Suzanne Seiller, research assistant for security and development at the ONE Campaign, discusses this year’s G20 Summit and its role in Africa’s development, writing, “While some of the G20 initiatives for Africa could have been more ambitious, positive steps have been made to set the path towards making Africa’s development, and the African youth, a priority for the G20 in the future” (7/19).
- Stanford Health Policy Researcher Eran Bendavid Argues Against Cuts To U.S. Foreign Aid, Saying Funding Helps Others, Protects Americans
Stanford Medicine’s “Scope”: Foreign aid cutbacks could harm health of Americans, Stanford health policy researcher argues
Beth Duff-Brown, communications manager for the Center for Health Policy and Center for Primary Care and Outcomes Research at Stanford University, notes how Stanford health policy researcher Eran Bendavid has spoken out against proposed cuts to U.S. foreign aid, writing, “Saving lives and improving health in other parts of the world is an investment, he said, in the well-being of American lives.” Duff-Brown highlights a recent commentary Bendavid published in PLOS Medicine, which states, “…U.S. foreign aid for health has arguably been the single most important driver of the last 20 years’ health improvements in developing countries” (7/19).
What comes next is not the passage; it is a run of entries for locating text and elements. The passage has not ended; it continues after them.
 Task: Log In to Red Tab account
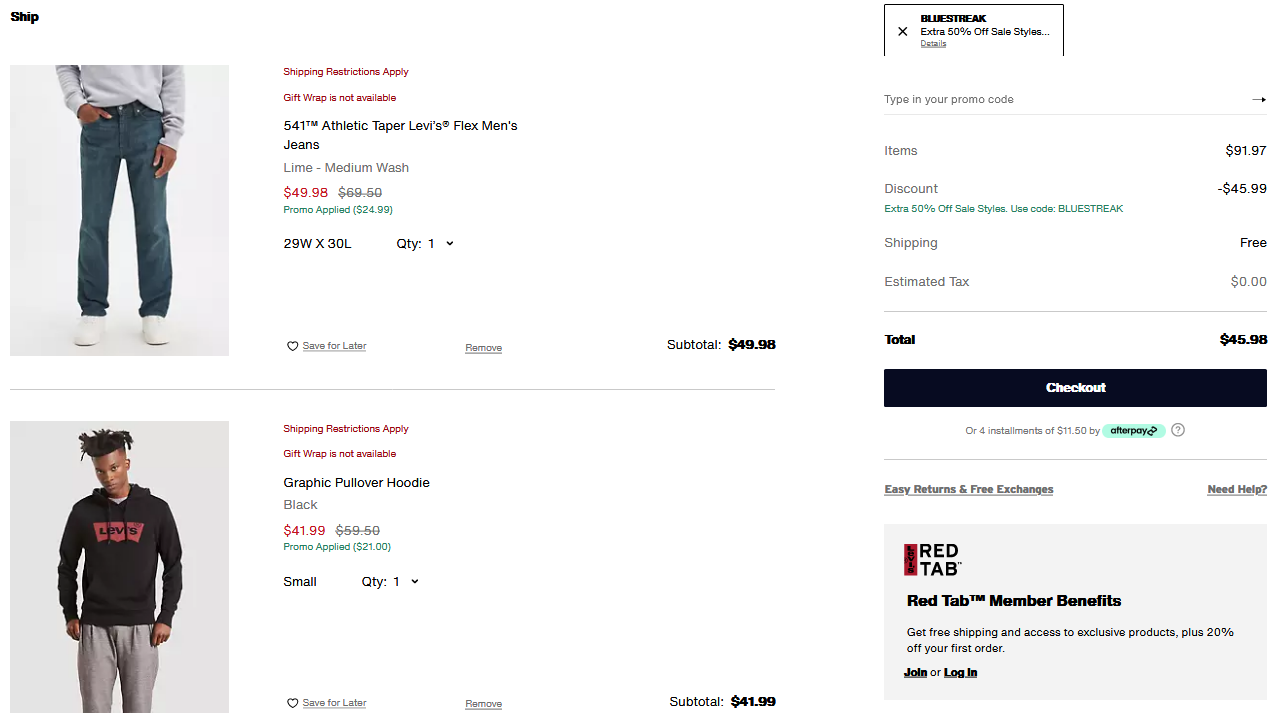tap(960, 672)
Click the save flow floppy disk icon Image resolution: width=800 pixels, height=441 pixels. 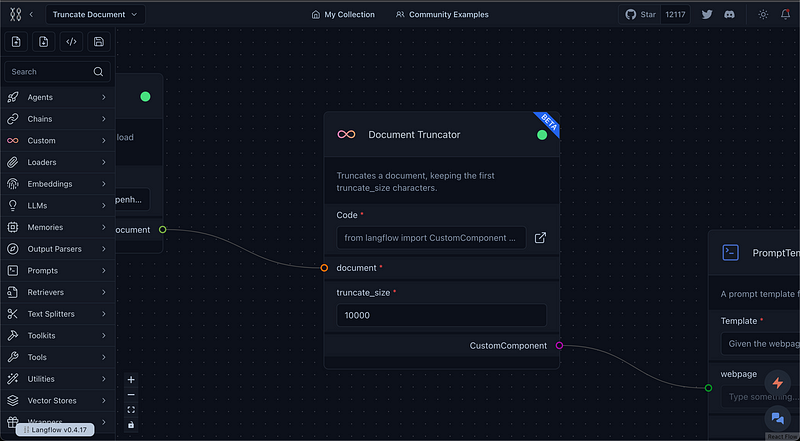tap(98, 41)
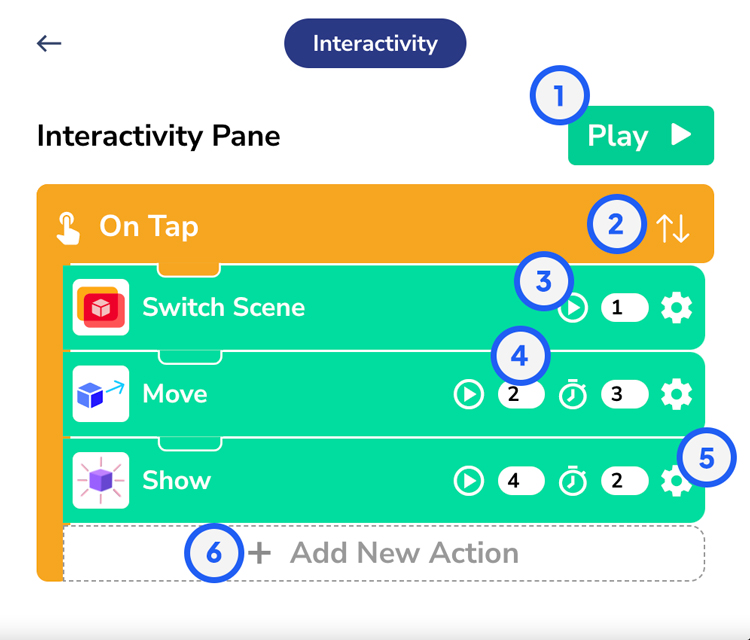Click the Move action cube icon
The height and width of the screenshot is (640, 750).
[x=101, y=394]
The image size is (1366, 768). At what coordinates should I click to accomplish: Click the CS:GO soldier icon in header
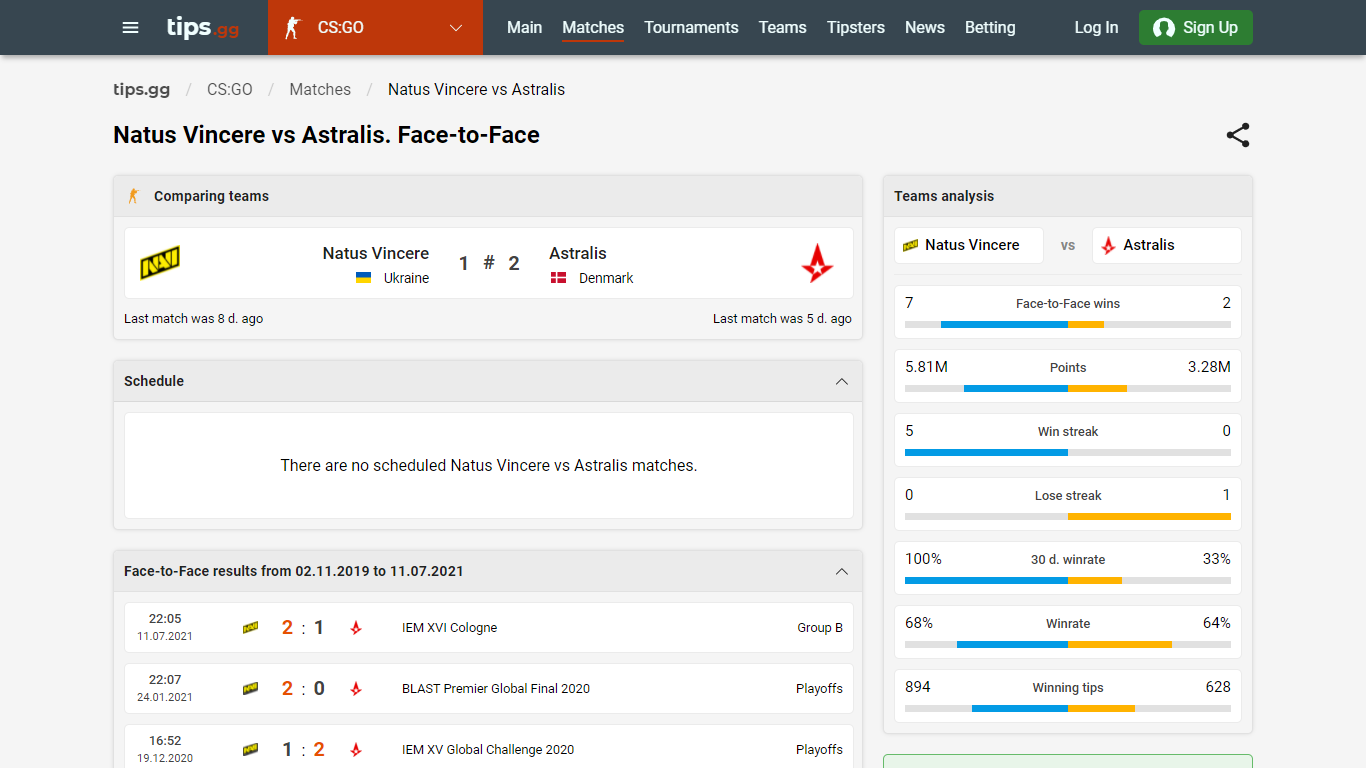coord(292,28)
- New Issue Of 'Global Fund News Flash' Discusses Global Fund's Year-End 2016 Results
Global Fund to Fight AIDS, Tuberculosis and Malaria: Global Fund News Flash
The latest issue of the Global Fund News Flash features an announcement from the Global Fund that it released its year-end 2016 results, which highlight the progress made by Global Fund-supported HIV, tuberculosis, and malaria programs (7/20).
- Kaiser Family Foundation Budget Summary Analyzes Global Health Aspects Of House FY18 SFOPs, HHS Appropriations Bills
Kaiser Family Foundation: House Appropriations Subcommittees approve FY 2018 State & Foreign Operations (SFOPs) and Health & Human Services (HHS) Appropriations Bills
This budget summary highlights global health-related funding in the House FY 2018 State & Foreign Operations (SFOPs) and FY 2018 Labor, Health & Human Services (LHHS) appropriations bills, which were approved by the House Committee on Appropriations on Wednesday. Funding provided to the State Department and USAID through the Global Health Programs (GHP) account, which represents the bulk of global health assistance, totaled $8.3 billion, $404 million (5 percent) below the FY 2017 enacted level and $1.8 billion (28 percent) above the president’s FY18 request. Funding provided to CDC for global health matched the FY17 enacted level ($435.1 million) and was $85.1 million (24 percent) above the president’s FY18 request (7/19).
- Kaiser Family Foundation Updates Fact Sheet On U.S. Role In NCD Efforts
Kaiser Family Foundation: The U.S. Government and Global Non-Communicable Disease Efforts
This updated fact sheet discusses U.S. government global non-communicable diseases (NCDs) efforts and funding, global statistics related to NCDs, and international goals to address NCDs (7/18).